School of Life Sciences, Tianjin Universitygrid.33763.32, Tianjin, People's Republic of China.
Department of Chemistry, Texas A&M University, College Station, Texas, USA.
Microbiol Spectr. 2021 Dec 22;9(3):e0102521. doi: 10.1128/Spectrum.01025-21. Epub 2021 Nov 17.

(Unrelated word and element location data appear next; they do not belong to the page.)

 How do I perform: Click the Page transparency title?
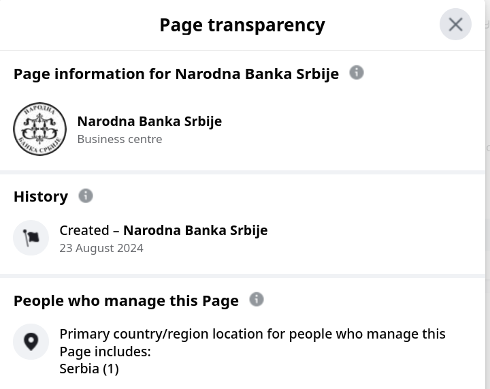point(242,25)
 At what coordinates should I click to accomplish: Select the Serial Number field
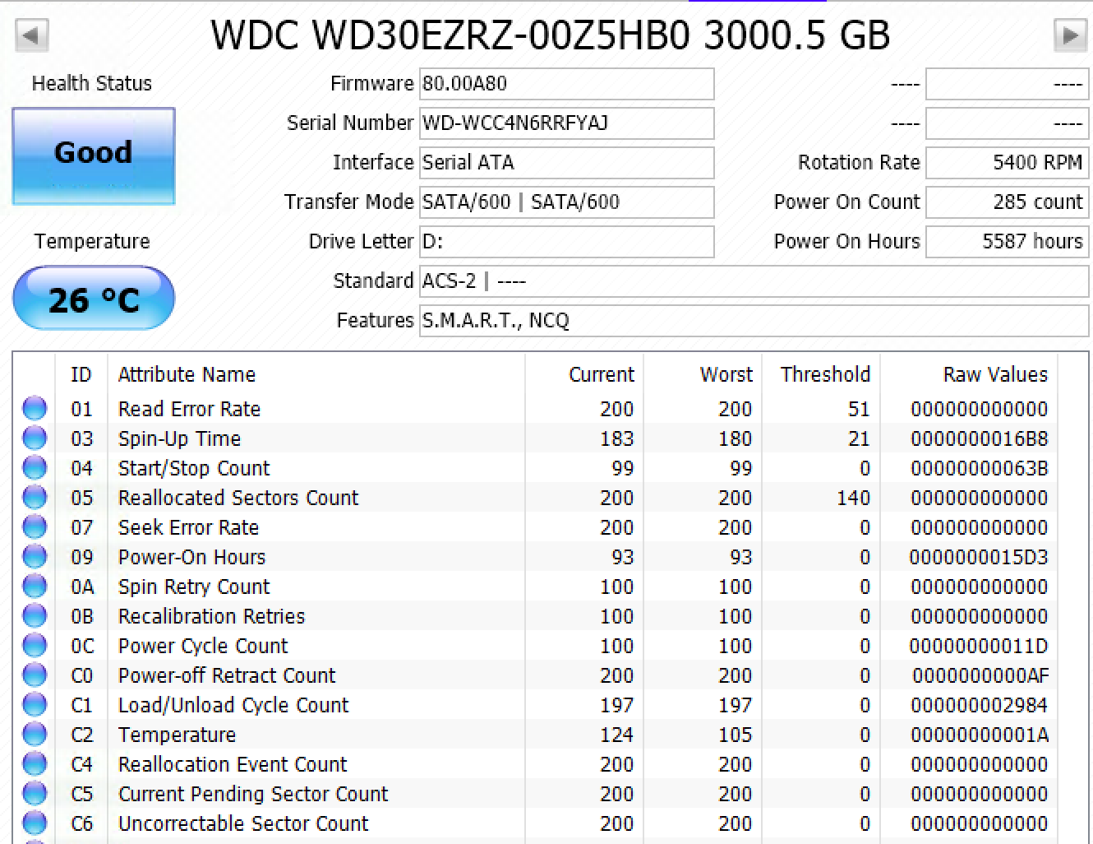(x=566, y=123)
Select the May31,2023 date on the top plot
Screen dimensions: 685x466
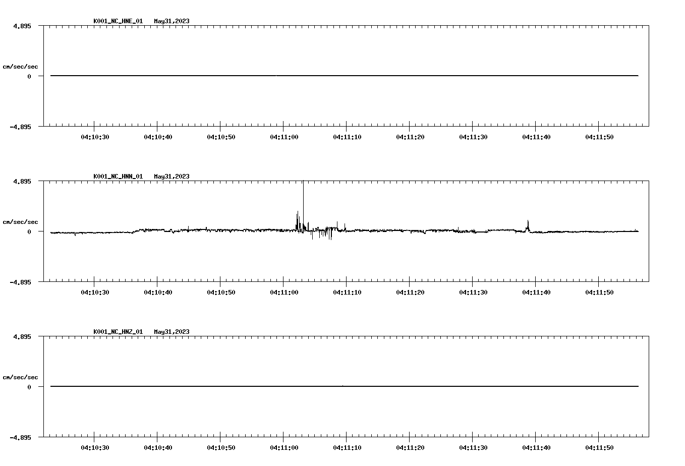172,21
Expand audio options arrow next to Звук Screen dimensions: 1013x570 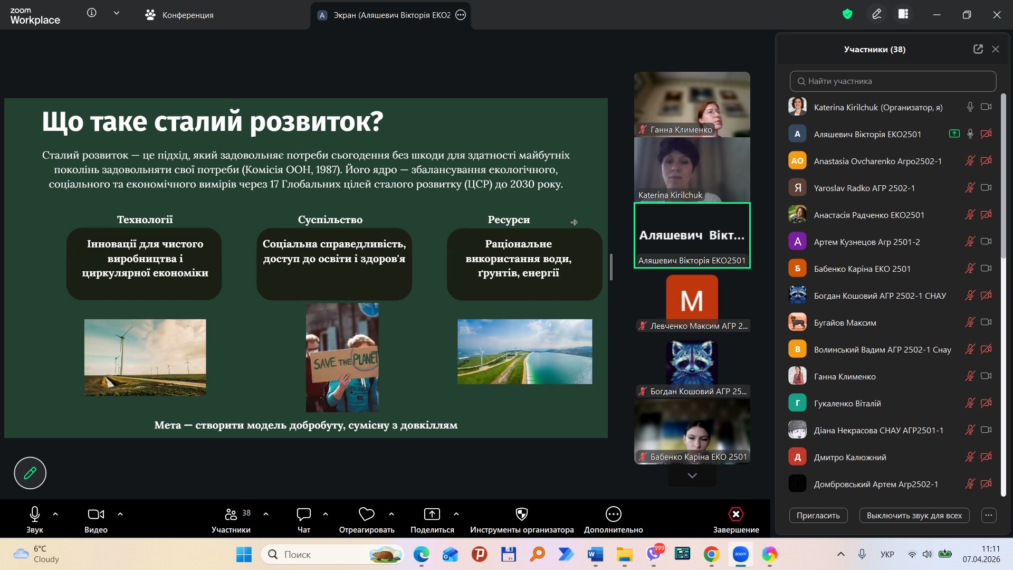coord(55,514)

The fatal pathogen enterovirus 71 (EV71) is a major cause of hand-foot-and-mouth disease (HFMD), which leads to serious neurological syndromes. While there are no effective clinical agents available for EV71 treatment thus far, EV71 3C protease (3C), a cysteine protease encoded by the virus, has become a promising drug target for discovery of antiviral drugs, given that it plays a crucial role in virus proliferation and interferes with host cell function. Here, we report two inhibitors of EV71 3C, FOPMC and FIOMC, that were developed from previously reported cyanohydrin derivative ()-1 by replacing the acyl cyanohydrin group with 4-iminooxazolidin-2-one. FOPMC and FIOMC have potent antiviral activity and dramatically improved metabolic stability. These two inhibitors demonstrated broad anti-EV effects on various cell lines and five epidemic viral strains. We further illuminated the binding models between 3C and FOPMC/FIOMC through molecular docking and molecular dynamics simulations. The substitution of an acyl cyanohydrin group with 4-iminooxazolidin-2-one does make FOPMC and FIOMC potent anti-EV71 drug candidates as universal nonclassical bioisosteres with a cyanohydrin moiety. EV71 is one of the most epidemic agents of HFMD. Thus far, there are no antiviral drugs available for clinical usage. The conserved EV71 3C plays pivotal roles in virus proliferation and defense host immunity, as well as having no homology in host cells, making it a most promising antiviral target. In this work, we identified that propyl- and isopropyl-substituted 4-iminooxazolidin-2-one moieties (FOPMC and FIOMC) effectively inhibited five epidemic viral strains in rhabdomyosarcoma (RD), HEK-293T, and VeroE6 cell lines. The inhibition mechanism was also illustrated with molecular docking and molecular dynamics (MD) simulations. The successful replacement of the labile cyanohydrin greatly improved the stability and pharmacokinetic properties of ()-1, making 4-iminooxazolidin-2-one a nonclassical bioisosteric moiety of cyanohydrin. This discovery addressed a critical issue of the primitive structural scaffold of these promising anti-EV71 inhibitors and could lead to their development as broad-spectrum anti-EV agents.
肠道病毒 71 型(EV71)是手足口病(HFMD)的主要病原体,可导致严重的神经系统综合征。目前尚无有效的临床药物可用于 EV71 治疗,但病毒编码的 3C 蛋白酶(3C)已成为发现抗病毒药物的有希望的药物靶点,因为它在病毒增殖中起着至关重要的作用,并干扰宿主细胞功能。在这里,我们报告了两种 EV71 3C 的抑制剂 FOPMC 和 FIOMC,它们是通过用 4-亚氨基恶唑烷-2-酮取代先前报道的氰醇衍生物()-1 中的酰基氰醇基团而开发的。FOPMC 和 FIOMC 具有很强的抗病毒活性和显著提高的代谢稳定性。这两种抑制剂对各种细胞系和五种流行病毒株均表现出广泛的抗 EV 作用。我们进一步通过分子对接和分子动力学模拟阐明了 3C 与 FOPMC/FIOMC 之间的结合模型。用 4-亚氨基恶唑烷-2-酮取代酰基氰醇基团使 FOPMC 和 FIOMC 成为具有氰醇部分的通用非经典生物等排体,成为强效抗 EV71 药物候选物。EV71 是手足口病最流行的病原体之一。迄今为止,尚无抗病毒药物可供临床使用。保守的 EV71 3C 在病毒增殖和防御宿主免疫中起着关键作用,并且在宿主细胞中没有同源性,使其成为最有前途的抗病毒靶标。在这项工作中,我们发现丙基和异丙基取代的 4-亚氨基恶唑烷-2-酮部分(FOPMC 和 FIOMC)可有效抑制横纹肌肉瘤(RD)、HEK-293T 和 VeroE6 细胞系中的五种流行病毒株。抑制机制也通过分子对接和分子动力学(MD)模拟进行了说明。不稳定氰醇的成功替代大大提高了()-1 的稳定性和药代动力学性质,使 4-亚氨基恶唑烷-2-酮成为氰醇的非经典生物等排体。这一发现解决了这些有前途的抗 EV71 抑制剂原始结构支架的关键问题,并可能导致它们作为广谱抗 EV 药物的发展。